2014-05-23 Thread Brian Kardell
On May 23, 2014 10:18 AM, Tab Atkins Jr. jackalm...@gmail.com wrote:

 On Tue, May 20, 2014 at 8:41 PM, Axel Dahmen bril...@hotmail.com wrote:
  I got redirected here from a HTML5 discussion on an IFrame's SEAMLESS
  attribute:
 
  https://www.w3.org/Bugs/Public/show_bug.cgi?id=25376
 
  Ian Hickson suggested to publish my findings here so the Web Components
team
  may consider to re-evaluate the draft and probably amending the spec.

 Could you post your findings here?

Replying to the points from the bug, quoted by Tab below ...




 Digging through the bug thread, it appears you might be talking about
this:

  Web Components require a plethora of additional browser features and
behaviours.
 
Natively though, that seems a good thing to me..

  Web Components require loads of additional HTML, CSS and client script
code for displaying content.
 
How? CSS seems the same either way, html could actually be significantly
lessened and script is dependent on what you actually want to do.  If it's
just a fragment js for a single fragment element would potentially serve
many and you can describe declaratively a lot.

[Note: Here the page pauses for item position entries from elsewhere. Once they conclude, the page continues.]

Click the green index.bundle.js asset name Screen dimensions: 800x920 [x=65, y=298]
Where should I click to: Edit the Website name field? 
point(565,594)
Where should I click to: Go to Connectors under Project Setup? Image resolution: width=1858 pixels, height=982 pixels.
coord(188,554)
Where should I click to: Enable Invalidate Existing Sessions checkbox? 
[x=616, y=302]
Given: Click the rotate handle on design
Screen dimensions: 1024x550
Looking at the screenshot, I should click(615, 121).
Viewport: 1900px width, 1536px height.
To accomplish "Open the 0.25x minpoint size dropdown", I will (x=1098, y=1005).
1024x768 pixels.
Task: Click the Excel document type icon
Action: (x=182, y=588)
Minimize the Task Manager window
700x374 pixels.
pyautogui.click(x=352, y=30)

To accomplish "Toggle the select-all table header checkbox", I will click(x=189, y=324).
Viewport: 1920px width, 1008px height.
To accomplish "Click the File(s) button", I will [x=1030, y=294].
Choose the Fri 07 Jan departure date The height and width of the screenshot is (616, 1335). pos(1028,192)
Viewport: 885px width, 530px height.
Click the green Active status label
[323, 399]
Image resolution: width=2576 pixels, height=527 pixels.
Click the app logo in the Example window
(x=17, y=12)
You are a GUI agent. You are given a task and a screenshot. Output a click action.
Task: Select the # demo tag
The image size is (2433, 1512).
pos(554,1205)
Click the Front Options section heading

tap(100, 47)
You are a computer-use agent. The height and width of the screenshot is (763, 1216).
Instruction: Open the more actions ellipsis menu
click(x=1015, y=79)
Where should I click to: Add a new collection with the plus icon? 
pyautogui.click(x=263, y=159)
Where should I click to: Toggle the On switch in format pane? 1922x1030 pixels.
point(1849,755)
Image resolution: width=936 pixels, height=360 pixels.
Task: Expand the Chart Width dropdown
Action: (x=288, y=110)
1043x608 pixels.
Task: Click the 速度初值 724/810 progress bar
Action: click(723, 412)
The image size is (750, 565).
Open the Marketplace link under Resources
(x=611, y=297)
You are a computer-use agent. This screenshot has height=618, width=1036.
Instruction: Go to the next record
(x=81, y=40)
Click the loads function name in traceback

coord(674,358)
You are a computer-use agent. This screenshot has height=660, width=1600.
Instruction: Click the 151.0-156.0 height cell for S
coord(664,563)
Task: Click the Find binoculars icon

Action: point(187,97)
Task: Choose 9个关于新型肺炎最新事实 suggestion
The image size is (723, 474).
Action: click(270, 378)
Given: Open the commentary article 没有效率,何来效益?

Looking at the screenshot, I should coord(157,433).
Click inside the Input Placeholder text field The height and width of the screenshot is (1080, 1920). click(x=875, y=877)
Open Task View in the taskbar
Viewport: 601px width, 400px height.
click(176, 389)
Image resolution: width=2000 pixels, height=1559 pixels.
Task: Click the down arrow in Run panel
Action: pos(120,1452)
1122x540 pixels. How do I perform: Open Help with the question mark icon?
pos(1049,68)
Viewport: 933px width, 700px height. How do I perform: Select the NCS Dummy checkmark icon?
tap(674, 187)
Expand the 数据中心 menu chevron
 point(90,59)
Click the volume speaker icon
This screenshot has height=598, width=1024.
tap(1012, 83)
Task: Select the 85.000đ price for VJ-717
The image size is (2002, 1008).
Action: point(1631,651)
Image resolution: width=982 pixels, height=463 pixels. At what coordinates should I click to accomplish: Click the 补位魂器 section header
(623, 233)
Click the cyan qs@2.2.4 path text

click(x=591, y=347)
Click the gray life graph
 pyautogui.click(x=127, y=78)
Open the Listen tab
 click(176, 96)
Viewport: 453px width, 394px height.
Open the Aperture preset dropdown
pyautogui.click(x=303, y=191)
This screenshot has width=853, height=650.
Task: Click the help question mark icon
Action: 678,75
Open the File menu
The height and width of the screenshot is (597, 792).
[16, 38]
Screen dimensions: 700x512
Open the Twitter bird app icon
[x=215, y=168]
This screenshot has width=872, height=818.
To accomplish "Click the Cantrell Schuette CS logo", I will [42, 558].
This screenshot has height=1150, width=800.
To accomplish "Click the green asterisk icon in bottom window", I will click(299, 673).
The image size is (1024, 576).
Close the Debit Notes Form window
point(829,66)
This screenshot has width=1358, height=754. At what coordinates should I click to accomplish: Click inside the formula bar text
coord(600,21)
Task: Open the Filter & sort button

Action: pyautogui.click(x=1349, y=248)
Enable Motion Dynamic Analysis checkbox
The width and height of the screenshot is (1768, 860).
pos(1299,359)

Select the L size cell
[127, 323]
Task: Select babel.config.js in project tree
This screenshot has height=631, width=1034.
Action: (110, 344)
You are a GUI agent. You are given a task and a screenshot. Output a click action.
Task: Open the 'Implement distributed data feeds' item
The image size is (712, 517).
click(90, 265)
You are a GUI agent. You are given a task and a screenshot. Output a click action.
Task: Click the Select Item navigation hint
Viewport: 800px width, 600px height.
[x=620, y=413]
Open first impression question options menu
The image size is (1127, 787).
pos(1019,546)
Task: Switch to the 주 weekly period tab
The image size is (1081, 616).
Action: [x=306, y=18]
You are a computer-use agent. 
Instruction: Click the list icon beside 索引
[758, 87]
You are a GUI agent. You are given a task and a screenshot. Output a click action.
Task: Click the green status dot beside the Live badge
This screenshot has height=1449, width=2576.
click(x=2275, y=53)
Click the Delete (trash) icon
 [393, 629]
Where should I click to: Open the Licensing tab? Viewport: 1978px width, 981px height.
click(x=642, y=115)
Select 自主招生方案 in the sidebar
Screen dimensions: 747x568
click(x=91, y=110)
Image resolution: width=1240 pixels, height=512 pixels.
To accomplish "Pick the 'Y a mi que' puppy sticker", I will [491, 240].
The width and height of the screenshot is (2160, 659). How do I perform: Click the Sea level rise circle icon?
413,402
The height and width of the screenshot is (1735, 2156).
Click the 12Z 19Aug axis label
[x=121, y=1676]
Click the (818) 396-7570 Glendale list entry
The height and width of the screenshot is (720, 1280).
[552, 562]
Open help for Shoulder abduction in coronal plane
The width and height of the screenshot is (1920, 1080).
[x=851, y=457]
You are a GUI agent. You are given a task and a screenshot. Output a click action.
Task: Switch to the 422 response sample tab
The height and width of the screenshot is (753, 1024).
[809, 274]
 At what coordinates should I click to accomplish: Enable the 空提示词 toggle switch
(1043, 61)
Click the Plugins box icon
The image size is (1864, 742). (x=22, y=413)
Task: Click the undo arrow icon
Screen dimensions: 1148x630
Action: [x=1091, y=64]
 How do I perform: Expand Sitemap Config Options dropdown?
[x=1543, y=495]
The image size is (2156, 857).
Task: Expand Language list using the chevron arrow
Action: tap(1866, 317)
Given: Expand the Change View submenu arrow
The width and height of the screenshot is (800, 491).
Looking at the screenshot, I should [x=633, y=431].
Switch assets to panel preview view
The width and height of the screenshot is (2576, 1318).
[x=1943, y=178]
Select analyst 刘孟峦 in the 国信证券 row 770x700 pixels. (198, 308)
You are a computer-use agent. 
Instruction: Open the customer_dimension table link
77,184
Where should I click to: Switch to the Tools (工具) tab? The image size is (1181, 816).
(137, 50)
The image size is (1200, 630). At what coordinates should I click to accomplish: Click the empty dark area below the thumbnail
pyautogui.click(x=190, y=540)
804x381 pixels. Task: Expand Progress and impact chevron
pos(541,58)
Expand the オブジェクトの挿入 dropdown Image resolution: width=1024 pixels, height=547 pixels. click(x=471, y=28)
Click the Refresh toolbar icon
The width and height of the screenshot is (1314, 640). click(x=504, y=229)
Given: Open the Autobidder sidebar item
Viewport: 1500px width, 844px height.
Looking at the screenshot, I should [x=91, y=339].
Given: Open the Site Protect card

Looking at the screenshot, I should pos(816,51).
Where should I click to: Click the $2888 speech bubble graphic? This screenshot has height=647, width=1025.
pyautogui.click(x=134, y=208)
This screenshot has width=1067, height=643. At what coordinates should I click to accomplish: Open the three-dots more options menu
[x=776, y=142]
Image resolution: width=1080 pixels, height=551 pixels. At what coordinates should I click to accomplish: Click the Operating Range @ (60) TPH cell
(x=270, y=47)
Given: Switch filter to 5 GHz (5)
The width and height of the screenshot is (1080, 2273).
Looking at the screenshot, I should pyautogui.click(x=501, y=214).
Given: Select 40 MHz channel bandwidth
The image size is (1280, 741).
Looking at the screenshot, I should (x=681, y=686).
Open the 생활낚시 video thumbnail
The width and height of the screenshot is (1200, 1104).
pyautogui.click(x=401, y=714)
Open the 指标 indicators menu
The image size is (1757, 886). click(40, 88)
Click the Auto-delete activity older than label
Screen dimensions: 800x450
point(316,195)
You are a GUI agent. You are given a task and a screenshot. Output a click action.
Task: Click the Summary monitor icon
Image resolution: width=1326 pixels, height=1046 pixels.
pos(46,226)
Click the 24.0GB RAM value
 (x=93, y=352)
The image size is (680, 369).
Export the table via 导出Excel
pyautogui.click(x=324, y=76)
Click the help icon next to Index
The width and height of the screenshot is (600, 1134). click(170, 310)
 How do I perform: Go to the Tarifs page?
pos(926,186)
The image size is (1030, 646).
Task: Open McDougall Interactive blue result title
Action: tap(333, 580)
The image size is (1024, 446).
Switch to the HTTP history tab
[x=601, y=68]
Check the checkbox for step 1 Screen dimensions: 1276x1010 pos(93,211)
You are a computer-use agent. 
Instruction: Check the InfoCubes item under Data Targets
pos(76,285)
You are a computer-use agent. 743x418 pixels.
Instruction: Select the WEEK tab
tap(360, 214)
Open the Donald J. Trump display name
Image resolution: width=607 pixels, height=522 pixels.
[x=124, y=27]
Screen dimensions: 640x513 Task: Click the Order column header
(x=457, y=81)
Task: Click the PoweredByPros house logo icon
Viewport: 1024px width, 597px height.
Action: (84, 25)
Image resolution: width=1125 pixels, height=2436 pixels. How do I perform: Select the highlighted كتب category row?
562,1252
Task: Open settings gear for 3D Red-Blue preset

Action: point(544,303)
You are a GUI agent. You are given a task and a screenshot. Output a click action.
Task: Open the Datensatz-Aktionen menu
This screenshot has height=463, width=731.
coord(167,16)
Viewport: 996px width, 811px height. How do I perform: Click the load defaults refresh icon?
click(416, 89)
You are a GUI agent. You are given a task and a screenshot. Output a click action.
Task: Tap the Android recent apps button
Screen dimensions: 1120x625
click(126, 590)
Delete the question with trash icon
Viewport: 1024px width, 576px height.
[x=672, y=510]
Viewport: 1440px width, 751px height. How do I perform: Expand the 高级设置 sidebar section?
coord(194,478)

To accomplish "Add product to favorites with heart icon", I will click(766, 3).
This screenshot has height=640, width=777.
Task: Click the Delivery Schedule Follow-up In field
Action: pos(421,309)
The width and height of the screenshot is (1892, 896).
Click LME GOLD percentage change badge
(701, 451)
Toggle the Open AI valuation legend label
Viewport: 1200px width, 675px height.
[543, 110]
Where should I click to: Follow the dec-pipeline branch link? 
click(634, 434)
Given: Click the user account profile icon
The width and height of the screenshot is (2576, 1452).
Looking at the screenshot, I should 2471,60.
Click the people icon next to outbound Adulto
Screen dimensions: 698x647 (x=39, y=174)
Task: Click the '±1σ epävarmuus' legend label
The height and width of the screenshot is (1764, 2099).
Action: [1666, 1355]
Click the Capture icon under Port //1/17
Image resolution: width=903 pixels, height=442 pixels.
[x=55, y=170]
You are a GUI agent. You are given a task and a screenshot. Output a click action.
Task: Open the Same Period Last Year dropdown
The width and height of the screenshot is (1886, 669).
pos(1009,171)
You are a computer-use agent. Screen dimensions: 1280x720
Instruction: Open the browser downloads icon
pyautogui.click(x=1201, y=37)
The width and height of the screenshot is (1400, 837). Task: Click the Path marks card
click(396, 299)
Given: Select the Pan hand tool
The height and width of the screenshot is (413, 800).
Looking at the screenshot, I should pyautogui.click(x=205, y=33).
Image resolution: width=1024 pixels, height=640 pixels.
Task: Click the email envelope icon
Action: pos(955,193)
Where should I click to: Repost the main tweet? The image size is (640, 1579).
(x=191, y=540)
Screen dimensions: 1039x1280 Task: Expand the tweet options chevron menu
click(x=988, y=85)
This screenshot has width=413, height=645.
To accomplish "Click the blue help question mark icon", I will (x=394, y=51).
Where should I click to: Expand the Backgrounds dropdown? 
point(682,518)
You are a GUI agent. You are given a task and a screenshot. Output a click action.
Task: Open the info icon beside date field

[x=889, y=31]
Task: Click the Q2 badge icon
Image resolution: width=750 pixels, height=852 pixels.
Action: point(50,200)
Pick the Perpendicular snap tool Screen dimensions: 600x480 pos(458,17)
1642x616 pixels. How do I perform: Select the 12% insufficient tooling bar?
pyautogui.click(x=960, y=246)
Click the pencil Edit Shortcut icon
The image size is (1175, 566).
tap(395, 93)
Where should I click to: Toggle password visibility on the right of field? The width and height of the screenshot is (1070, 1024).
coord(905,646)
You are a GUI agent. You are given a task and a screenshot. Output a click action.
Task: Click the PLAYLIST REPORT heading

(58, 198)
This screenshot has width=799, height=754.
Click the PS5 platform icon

  Web Components install complex concepts (e.g. decorators) by
introducing unique, complex, opaque behaviours, abandoning the pure nature
of presentation.

 
Decorators were dropped last i checked, but many of the new features create
a lightweight alternative to iframes and, again, give us, new powers to
create.


  Web Components require special script event handling, so existing
script code cannot be reused.

Depends, but possibly.  Can you provide a specific that works better with
iframes in this regard.

  Web Components require special CSS handling, so existing CSS cannot be
reused.
 
Same comment as above..



  Web Components unnecessarily introduce a new clumsy “custom”, or
“undefined” element, leaving the path of presentation. Custom Elements
could as easy be achieved using CSS classes, and querySelector() in ECMA
Script.
 
Definitely not, because as you say, we add new mechanisms to treat Custom
Elements (note title casing) as first class things with a known lifecycle,
larger meaning etc.  you could visually and interactively achieve similar
results from a user perspective potentially, and nothing prevents you going
forward from maintaining this mentality for your use.  What that approach
doesn't give you is a universal means to declaratively share these with
scores of users who don't have to understand all that and for the community
to participate easily in finding out what actually works for us instead of
spending years in a committee to debate about things only to find out that,
after all, it doesn't.



  The W3C DOM MutationObserver specification already provides
functionality equivalent to
insertedCallback()/readyCallback()/removeCallback().

MutationObservers, I believe, are neutral spec-wise on the point of when
they fire in terms of parsing (I think), but regardless of the spec, at
least Mozilla does not fire them during parse.  That turns out to be a
pretty big deal actually.  Ideally, though, we should be connecting APIs
and layering them atop one another so just because this is possible with
another API does not make it a bad thing.



 Is this correct?  Is this the full list of comments you wish to make?